Farrakhan made the point that there is a disconnection in many instances between those of us who are working and those who are not, as well as between those who have jobs that are unionized and jobs that are not unionized.
Brenda mentioned how the MWM embraces those who don't have jobs because we call for universal health care, a national livable wage, affordable housing and education and that a person—unemployed or a displaced worker—is still a worker. He reminded us of the forces that we were going up against and about the fear that the government has over retribution from the Black community based on the racism and white supremacy that we still face.
Farrakhan said that the only way that we are going to be able to realize livable wages and jobs for the unemployed is to make fundamental changes in the government, including the military-based economy.
He stated that the government has committed wrongdoing to the victims
of American foreign policy,
and that government fear created an
attitude of locking up Black folks before there is some kind of action
taken by the Black community to the oppression that we've been
under.
I underscored the fact that Farrakhan is the continuer of the legacy of the Honorable Elijah Muhammad and the ongoing struggle for economic and social justice. With all due respect to Jesse Jackson and Al Sharpton, Farrakhan has the moral authority to be able make Black trade unionists respond and mobilize around the issues raised at the MWM. Farrakhan's speech on Aug. 20 with regard to issues of the Black working class was in fact helping to carry forth the work of Dr. Martin Luther King with respect to the Black community, the working class or labor, the inter-faith community around issues of the right to a job, decent education and health care.
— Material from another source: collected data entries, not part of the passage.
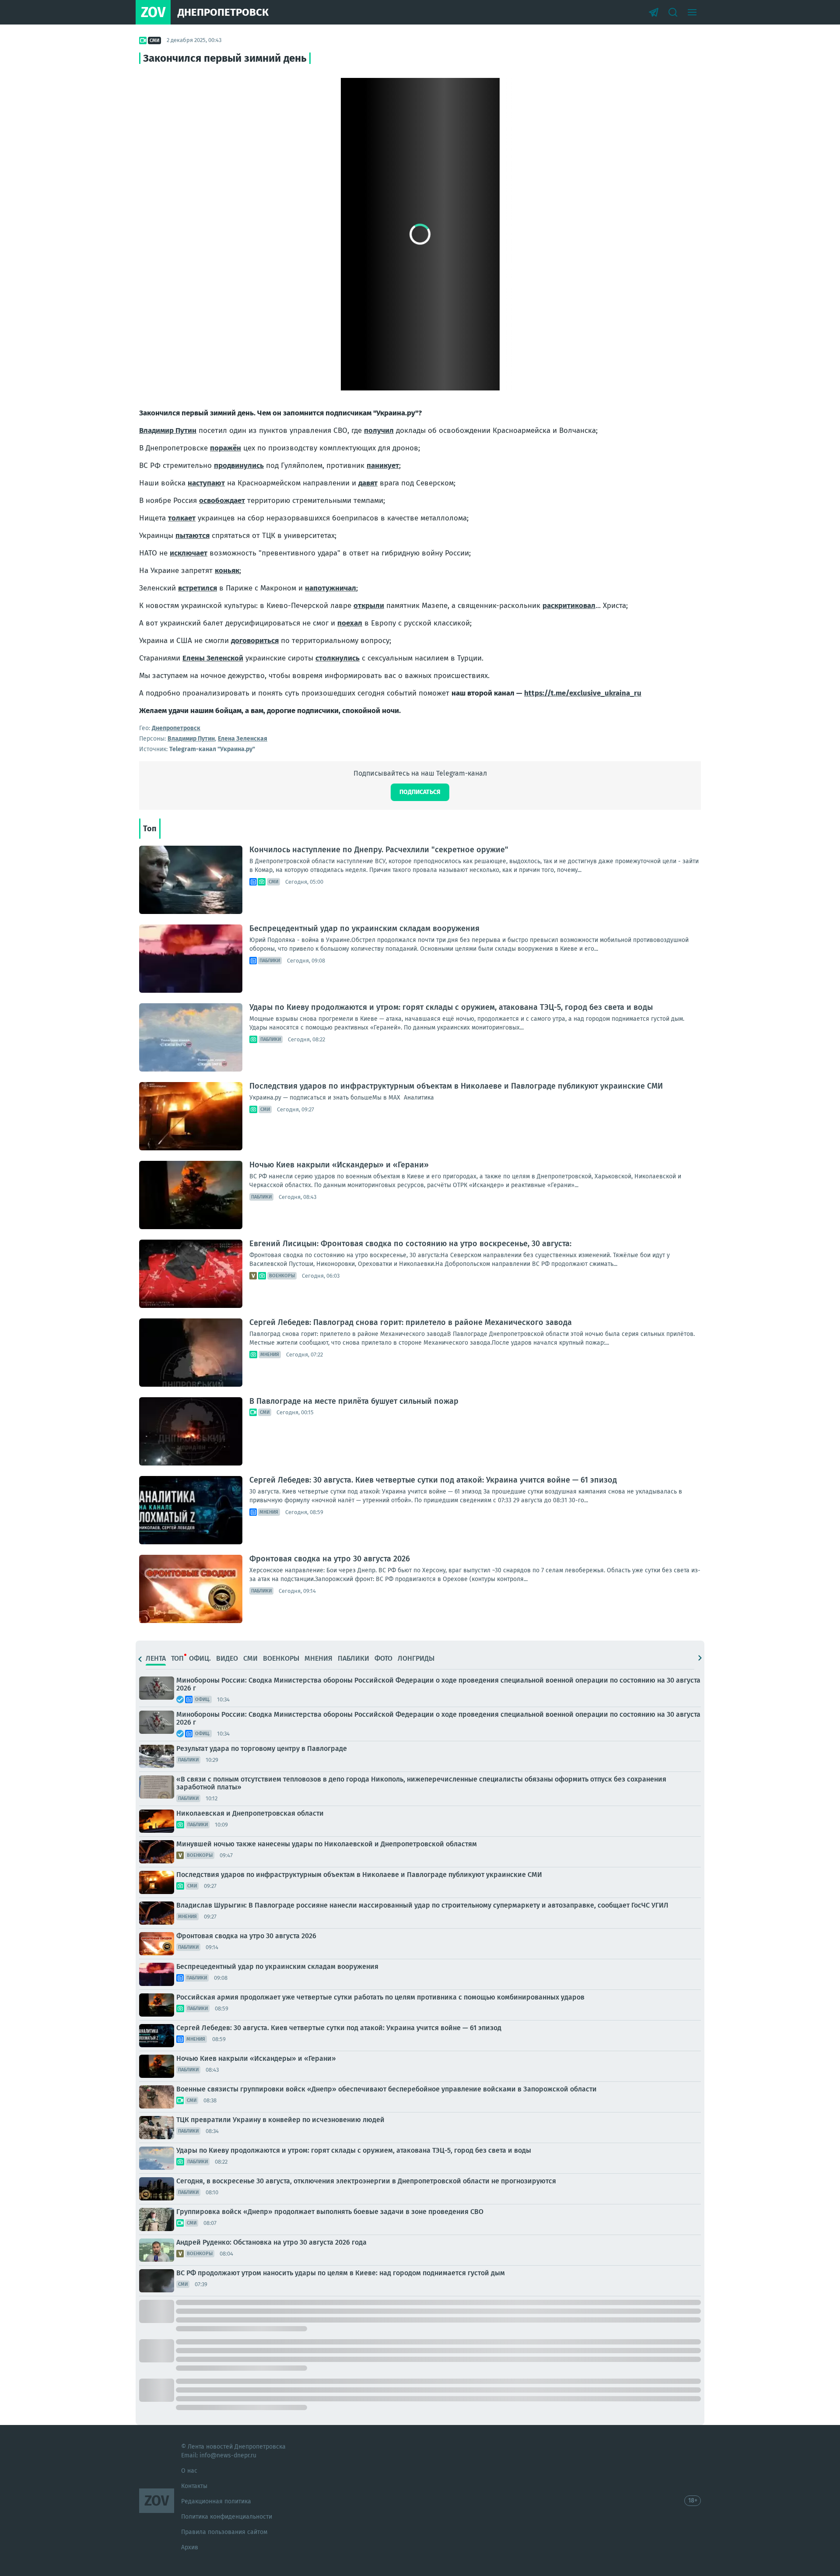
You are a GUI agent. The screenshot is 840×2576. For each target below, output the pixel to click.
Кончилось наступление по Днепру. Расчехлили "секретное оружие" (378, 849)
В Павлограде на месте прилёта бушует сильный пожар (353, 1401)
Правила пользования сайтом (224, 2532)
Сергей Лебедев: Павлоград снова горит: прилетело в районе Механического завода (410, 1322)
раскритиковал (568, 605)
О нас (189, 2470)
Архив (189, 2547)
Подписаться (420, 792)
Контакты (194, 2486)
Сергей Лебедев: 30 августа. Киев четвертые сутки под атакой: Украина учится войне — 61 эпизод (433, 1480)
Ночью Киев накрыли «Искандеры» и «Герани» (339, 1165)
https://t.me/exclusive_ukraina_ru (582, 693)
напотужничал (330, 588)
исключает (188, 553)
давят (368, 483)
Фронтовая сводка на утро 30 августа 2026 (329, 1559)
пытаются (192, 535)
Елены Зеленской (212, 658)
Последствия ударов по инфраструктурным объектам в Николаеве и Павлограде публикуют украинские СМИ (456, 1086)
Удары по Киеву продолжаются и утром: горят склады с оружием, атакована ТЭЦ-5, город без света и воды (451, 1007)
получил (379, 430)
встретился (197, 588)
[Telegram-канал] (653, 12)
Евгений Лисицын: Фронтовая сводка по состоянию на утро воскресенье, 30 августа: (410, 1243)
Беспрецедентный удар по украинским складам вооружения (364, 928)
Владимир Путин (167, 430)
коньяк (227, 570)
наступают (206, 483)
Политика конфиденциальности (226, 2516)
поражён (225, 448)
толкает (182, 518)
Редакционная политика (216, 2501)
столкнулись (337, 658)
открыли (369, 605)
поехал (349, 623)
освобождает (222, 500)
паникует (383, 465)
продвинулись (239, 465)
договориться (255, 640)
When we mentioned to him the issues of bringing the troops home, repealing anti-labor laws such as the Taft-Hartley Act, upholding workers' critical weapons like having the right to strike without replacement workers, ending all discrimination in the work place—be it based on race or gender—Farrakhan told us that he was not interested in just being able to rattle off statistics, but he wants to develop a perspective of what the working class is facing in order to feel their pain. He wants us to provide him with an additional perspective on issues put forward by the MWMM.
Farrakhan impressively recited the preamble of the Declaration of Independence verbatim in order to re-emphasize the point that when the government is not serving the needs of the people, the people have the right to change the government.
To quote from the Million Worker March Movement's Letter for a Millions More Movement Resolution:
Oct. 16th 2005 marks the 10th Anniversary of the historic Million Man March (MMM). This event was not only the largest gathering of African American people; it was also the site of the greatest mobilization of workers in a single demonstration in American History. However there was no specific labor organization that participated in the MMM responsible for organizing a conscious Black worker presence with clear national working class demands.
The Million Worker March Movement is issuing the call to Black workers (organized and unorganized) and the entire labor movement to endorse and mobilize for the 10th anniversary of the MMM, called the Millions More Movement on Oct 14-16th in Washington, D.C.
The present attacks on all workers have made the stakes for Black workers in particular and the working class in general much higher than they were when nearly 2 million workers elected to attend the MMM and did not go to work on Monday, Oct. 16, 1995.
The MWMM clearly recognizes that the labor movement cannot be absent from this next mobilization. We will be mobilizing workers to participate on Oct. 14th-16th around the demands put forward by the Million Worker March on Oct. 17, at the Lincoln Memorial in Washington D.C.
Our Aug. 27 meeting was a reconfirmation of what Minister Louis
Farrakhan stated at the kick-off MMM news conference this past May in
Washington, D.C.: Millions More means that we are reaching for the
millions who carry the rich on their backs.